What is distichiasis

Distichiasis is a rare congenital or acquired presence of a partial or complete second row of eyelashes arising from the meibomian gland orifices, which can irritate and damage the cornea ¹. These lashes are fine with little pigmentation but will cause corneal irritation. Distichiasis can affect the lower and upper lids. Various forms of distichiasis are seen, from a complete row of lashes to an irregular row. When these abnormal lashes come in contact with the cornea, they may cause severe irritation, epiphora, corneal abrasion, or even corneal ulcers.

Distichiasis may be congenital, in which case the pilosebaceous units differentiate into lashes instead of meibomian glands.
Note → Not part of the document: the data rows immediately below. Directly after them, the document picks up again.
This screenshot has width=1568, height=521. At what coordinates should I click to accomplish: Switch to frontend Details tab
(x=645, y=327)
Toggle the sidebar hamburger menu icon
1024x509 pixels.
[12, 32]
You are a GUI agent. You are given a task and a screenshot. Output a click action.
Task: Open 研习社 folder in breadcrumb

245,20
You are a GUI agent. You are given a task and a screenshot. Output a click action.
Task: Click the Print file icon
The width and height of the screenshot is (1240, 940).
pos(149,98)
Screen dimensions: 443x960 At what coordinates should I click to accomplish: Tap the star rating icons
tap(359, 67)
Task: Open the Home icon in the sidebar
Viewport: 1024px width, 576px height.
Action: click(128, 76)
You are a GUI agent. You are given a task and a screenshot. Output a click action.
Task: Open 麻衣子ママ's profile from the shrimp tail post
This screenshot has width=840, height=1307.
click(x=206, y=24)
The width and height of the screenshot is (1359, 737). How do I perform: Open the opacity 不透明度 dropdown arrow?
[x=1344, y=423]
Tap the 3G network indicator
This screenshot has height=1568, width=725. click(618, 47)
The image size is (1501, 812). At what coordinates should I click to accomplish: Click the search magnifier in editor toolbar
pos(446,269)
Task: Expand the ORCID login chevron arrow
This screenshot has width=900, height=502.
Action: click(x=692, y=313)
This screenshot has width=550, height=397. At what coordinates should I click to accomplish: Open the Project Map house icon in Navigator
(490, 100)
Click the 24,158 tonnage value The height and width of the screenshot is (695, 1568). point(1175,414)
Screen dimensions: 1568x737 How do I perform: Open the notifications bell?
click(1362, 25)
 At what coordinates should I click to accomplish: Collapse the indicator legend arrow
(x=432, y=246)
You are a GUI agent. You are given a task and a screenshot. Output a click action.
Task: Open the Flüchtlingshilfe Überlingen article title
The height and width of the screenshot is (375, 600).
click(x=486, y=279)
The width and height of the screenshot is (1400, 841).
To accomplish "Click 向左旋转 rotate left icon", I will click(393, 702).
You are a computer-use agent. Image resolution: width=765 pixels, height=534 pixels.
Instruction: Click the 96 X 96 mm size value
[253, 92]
The congenital form is dominantly inherited with complete penetrance. It can be isolated or associated with ptosis, strabismus, congenital heart defect, or mandibulofacial dysostosis. This defect may be related to the epithelial germ cells failure to differentiate completely to meibomian glands, instead they become pilosebaceous units. In the autosomal lymphedema-distichiasis syndrome ², distichiasis is associated with limb lymphedema, and there may be cleft palate and cardiac abnormalities. Other congenital causes of distichiasis include mandibulofacial dystonia and Setleis syndrome (focal facial dermal dysplasia with upper eyelid lashes present in multiple rows or eyelashes may be completely absent).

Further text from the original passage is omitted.